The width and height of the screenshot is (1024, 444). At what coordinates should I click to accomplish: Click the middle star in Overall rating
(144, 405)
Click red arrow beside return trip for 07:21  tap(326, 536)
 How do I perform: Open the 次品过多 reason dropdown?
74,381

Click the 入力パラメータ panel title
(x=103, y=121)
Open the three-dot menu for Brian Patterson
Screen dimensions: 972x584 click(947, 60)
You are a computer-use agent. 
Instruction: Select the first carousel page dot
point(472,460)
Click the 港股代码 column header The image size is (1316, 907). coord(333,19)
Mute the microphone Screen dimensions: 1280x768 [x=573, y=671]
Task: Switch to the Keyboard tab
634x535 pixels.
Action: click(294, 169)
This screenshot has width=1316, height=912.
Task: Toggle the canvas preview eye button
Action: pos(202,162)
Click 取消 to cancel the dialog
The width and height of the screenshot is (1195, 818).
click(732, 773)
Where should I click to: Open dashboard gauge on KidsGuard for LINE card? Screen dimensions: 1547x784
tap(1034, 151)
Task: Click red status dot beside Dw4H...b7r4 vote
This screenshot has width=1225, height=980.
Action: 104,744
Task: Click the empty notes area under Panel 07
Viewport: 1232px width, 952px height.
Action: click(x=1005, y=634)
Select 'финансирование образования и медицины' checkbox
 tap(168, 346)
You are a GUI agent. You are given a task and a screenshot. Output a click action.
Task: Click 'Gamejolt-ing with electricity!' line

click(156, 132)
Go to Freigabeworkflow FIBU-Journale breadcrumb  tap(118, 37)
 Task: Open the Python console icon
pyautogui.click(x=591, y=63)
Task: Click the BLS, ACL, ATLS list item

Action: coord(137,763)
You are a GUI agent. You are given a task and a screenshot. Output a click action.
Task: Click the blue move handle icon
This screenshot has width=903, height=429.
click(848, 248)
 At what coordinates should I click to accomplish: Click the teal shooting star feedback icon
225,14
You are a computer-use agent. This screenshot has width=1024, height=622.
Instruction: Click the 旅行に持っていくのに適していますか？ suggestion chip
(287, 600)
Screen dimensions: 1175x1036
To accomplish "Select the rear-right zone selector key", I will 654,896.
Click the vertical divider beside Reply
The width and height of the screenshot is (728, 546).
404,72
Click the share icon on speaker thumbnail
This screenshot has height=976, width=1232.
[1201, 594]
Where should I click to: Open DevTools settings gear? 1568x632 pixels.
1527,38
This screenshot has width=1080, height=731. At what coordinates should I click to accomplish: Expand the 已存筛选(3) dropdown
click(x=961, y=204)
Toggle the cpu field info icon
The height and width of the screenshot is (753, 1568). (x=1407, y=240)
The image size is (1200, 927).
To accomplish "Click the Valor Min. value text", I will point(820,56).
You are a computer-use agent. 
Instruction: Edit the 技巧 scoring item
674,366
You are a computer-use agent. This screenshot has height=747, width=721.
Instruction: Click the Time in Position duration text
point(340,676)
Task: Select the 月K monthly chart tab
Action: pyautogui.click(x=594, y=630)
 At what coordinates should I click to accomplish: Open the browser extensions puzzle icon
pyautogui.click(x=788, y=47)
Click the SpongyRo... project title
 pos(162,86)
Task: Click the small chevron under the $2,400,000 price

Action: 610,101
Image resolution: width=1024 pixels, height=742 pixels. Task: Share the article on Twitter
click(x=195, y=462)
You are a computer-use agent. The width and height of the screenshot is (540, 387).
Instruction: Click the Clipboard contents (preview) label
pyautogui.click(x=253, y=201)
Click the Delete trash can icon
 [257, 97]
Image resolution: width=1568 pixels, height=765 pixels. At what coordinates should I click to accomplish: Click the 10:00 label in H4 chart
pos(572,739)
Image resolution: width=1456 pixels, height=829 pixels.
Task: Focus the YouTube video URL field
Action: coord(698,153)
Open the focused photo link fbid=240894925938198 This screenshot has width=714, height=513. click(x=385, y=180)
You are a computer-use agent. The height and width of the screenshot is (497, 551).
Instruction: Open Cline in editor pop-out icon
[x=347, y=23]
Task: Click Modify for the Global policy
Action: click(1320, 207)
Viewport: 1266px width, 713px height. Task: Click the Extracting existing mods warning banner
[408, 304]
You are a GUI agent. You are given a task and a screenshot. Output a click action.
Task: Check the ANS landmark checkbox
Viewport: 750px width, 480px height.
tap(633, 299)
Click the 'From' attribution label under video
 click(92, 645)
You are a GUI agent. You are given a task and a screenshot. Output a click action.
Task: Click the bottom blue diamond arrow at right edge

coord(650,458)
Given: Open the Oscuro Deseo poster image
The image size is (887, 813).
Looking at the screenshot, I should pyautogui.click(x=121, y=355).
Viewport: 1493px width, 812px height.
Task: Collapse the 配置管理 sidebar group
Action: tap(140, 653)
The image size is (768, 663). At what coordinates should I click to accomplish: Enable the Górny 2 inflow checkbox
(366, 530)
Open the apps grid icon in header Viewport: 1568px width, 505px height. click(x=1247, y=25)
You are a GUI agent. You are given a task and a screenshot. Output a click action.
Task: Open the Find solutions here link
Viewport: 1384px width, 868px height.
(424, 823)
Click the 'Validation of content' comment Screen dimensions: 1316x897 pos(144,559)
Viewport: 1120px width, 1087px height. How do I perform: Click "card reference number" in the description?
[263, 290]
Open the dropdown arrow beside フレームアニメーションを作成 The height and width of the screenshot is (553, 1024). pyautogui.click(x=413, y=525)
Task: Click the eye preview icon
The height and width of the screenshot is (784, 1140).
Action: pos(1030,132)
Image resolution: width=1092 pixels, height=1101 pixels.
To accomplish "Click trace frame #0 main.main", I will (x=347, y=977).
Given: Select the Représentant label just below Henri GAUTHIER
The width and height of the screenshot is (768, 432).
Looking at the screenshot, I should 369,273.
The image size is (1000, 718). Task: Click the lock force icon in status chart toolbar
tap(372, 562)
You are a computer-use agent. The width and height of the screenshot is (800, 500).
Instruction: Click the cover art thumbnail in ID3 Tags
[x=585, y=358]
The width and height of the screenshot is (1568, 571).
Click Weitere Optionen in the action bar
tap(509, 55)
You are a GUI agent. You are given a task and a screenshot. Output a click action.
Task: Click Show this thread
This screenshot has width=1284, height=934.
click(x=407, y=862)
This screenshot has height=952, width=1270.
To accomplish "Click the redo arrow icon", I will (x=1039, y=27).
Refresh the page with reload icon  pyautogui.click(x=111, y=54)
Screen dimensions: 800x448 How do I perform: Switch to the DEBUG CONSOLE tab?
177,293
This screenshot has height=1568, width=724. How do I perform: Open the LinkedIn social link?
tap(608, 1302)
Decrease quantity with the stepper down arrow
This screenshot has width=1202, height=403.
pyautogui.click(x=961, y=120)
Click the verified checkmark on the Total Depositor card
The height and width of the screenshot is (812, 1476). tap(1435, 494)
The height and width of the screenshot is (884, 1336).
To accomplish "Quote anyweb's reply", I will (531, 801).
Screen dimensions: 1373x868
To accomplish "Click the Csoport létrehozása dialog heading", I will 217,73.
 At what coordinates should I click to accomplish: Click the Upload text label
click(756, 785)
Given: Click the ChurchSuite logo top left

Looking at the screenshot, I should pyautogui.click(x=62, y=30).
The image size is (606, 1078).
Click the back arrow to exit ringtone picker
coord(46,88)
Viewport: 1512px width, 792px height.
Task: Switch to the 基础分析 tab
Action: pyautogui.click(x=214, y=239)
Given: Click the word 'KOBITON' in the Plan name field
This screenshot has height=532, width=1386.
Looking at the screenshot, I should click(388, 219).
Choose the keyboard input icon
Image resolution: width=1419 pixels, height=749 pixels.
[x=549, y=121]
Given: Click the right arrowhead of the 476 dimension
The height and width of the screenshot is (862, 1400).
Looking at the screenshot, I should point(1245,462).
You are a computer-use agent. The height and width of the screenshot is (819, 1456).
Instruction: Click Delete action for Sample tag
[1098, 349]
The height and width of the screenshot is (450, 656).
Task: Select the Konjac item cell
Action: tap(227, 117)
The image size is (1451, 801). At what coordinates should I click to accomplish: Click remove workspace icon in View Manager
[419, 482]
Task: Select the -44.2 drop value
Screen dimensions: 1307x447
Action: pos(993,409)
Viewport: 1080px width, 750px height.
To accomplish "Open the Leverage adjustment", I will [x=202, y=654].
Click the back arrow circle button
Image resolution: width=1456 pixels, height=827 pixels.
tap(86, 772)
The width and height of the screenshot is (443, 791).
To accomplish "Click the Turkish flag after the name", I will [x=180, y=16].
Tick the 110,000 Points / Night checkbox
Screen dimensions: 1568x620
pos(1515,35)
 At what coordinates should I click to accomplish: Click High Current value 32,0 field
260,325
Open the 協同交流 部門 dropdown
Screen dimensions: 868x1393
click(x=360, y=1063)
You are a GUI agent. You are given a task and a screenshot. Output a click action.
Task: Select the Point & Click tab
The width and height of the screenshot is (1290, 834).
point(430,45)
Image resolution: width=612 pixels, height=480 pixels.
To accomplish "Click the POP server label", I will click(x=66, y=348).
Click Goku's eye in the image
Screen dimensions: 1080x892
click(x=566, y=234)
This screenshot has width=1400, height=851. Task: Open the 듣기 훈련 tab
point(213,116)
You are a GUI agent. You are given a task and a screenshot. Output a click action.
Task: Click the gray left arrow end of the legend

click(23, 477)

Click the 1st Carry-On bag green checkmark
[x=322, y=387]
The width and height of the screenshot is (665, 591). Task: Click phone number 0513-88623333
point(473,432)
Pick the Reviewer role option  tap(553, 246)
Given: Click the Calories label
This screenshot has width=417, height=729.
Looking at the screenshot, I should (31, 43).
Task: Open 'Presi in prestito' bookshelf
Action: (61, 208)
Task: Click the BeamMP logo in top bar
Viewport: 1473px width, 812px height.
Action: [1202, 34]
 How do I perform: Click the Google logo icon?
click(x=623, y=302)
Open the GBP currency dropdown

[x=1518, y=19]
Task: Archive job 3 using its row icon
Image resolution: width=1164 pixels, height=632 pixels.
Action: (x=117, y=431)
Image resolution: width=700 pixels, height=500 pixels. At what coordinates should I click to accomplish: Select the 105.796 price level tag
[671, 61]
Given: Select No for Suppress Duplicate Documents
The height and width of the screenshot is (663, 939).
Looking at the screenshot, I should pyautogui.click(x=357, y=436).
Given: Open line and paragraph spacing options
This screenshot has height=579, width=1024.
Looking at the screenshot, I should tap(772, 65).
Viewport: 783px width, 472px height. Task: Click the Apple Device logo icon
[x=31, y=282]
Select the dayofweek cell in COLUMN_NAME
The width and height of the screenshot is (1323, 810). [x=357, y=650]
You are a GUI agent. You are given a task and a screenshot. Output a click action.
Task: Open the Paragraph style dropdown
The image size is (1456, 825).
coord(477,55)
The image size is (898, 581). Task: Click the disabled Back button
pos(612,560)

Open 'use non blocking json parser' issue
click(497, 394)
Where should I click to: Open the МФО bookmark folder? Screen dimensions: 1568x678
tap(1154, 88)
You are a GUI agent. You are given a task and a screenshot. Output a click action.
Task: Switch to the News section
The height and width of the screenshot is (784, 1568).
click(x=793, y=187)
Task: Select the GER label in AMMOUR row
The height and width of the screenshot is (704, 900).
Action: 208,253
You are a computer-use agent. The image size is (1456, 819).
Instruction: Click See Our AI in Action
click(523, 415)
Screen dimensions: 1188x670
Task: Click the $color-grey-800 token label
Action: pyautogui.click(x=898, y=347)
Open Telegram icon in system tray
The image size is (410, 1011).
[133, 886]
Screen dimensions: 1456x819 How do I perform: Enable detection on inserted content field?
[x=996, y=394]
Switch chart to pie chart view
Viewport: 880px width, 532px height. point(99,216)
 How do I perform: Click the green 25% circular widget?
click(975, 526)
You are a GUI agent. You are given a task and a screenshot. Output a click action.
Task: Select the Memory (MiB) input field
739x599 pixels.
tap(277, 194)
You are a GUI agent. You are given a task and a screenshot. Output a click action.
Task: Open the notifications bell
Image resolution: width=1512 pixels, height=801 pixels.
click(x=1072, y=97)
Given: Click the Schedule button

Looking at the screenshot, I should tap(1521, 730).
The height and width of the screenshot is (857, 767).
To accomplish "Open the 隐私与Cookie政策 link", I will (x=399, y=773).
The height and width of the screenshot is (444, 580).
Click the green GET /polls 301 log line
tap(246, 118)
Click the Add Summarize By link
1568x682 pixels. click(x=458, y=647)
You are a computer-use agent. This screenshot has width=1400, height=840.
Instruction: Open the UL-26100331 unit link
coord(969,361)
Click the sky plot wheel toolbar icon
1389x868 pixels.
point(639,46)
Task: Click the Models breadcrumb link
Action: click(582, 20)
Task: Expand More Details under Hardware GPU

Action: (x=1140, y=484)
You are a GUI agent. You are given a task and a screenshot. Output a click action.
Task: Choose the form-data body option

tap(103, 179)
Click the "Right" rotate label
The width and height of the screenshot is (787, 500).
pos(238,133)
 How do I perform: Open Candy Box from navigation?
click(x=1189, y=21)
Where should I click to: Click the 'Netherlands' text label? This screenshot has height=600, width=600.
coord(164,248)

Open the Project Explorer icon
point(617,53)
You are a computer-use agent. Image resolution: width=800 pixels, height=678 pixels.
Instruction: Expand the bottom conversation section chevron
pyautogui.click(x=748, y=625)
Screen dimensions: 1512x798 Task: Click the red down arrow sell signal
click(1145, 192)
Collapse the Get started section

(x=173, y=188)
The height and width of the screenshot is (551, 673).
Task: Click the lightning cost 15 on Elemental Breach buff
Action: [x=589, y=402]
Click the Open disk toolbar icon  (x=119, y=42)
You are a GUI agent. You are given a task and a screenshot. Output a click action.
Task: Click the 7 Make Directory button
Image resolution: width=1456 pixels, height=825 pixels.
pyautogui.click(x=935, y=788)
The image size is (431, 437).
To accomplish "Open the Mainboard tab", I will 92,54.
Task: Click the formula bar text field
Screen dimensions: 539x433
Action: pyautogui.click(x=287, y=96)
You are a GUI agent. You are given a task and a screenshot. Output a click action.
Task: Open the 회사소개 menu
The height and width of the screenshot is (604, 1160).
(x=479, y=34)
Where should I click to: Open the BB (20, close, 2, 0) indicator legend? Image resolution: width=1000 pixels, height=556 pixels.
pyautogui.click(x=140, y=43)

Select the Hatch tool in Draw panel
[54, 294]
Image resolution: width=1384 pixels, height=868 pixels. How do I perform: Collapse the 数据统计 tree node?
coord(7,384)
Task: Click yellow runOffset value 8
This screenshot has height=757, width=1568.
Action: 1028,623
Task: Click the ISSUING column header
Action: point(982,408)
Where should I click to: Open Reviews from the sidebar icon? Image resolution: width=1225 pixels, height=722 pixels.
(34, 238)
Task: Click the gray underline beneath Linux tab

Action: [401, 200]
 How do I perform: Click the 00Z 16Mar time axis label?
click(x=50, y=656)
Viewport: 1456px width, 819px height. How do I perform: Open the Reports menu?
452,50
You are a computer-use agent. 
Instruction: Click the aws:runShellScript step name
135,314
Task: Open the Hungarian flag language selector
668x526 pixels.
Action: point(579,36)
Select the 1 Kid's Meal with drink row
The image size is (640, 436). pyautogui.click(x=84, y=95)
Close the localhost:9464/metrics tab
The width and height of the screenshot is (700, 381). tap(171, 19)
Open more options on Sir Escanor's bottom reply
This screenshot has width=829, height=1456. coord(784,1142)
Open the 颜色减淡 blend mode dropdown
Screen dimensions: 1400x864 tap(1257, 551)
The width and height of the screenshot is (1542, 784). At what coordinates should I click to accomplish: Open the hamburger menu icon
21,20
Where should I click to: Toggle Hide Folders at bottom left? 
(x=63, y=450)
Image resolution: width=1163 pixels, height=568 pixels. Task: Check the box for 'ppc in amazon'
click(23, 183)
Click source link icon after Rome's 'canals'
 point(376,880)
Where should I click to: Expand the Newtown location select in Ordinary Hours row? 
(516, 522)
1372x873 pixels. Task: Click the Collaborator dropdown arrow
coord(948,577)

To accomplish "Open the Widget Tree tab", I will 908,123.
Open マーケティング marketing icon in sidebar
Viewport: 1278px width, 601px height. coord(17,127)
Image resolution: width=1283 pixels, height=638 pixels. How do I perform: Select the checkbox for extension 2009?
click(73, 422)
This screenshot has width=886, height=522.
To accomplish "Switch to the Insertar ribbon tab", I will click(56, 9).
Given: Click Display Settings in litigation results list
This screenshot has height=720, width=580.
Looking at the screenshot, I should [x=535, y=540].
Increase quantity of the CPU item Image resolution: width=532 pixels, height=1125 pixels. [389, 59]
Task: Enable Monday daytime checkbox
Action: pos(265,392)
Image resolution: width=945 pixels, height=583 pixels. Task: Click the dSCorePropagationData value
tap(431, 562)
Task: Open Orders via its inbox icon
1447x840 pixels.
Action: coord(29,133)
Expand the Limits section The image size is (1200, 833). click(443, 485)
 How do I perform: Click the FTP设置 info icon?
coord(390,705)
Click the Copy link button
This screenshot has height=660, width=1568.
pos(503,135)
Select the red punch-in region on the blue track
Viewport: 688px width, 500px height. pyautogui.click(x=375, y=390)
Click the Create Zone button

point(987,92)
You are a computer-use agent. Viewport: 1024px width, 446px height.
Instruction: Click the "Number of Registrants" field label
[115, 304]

####################

**ЗАДАНИЕ К ВЫПОЛНЕНИЮ**
Представьте часть списка между строками, содержащими «Where should I click to: Open DevTools» и «I will point(820,56).», включительно в виде CSV с двумя столбцами «текст» и «ответ». Каждый текст с его ответом займет одну строку, каждое значение должно стоять в кавычках, а переносы строк внутри значений нужно заменить пробелами.

**ПРАВИЛЬНЫЙ РЕЗУЛЬТАТ**
текст,ответ
"Where should I click to: Open DevTools settings gear? 1568x632 pixels.","1527,38"
"This screenshot has width=1080, height=731. At what coordinates should I click to accomplish: Expand the 已存筛选(3) dropdown","click(x=961, y=204)"
"Toggle the cpu field info icon","The height and width of the screenshot is (753, 1568). (x=1407, y=240)"
"The image size is (1200, 927). To accomplish ""Click the Valor Min. value text"",","I will point(820,56)."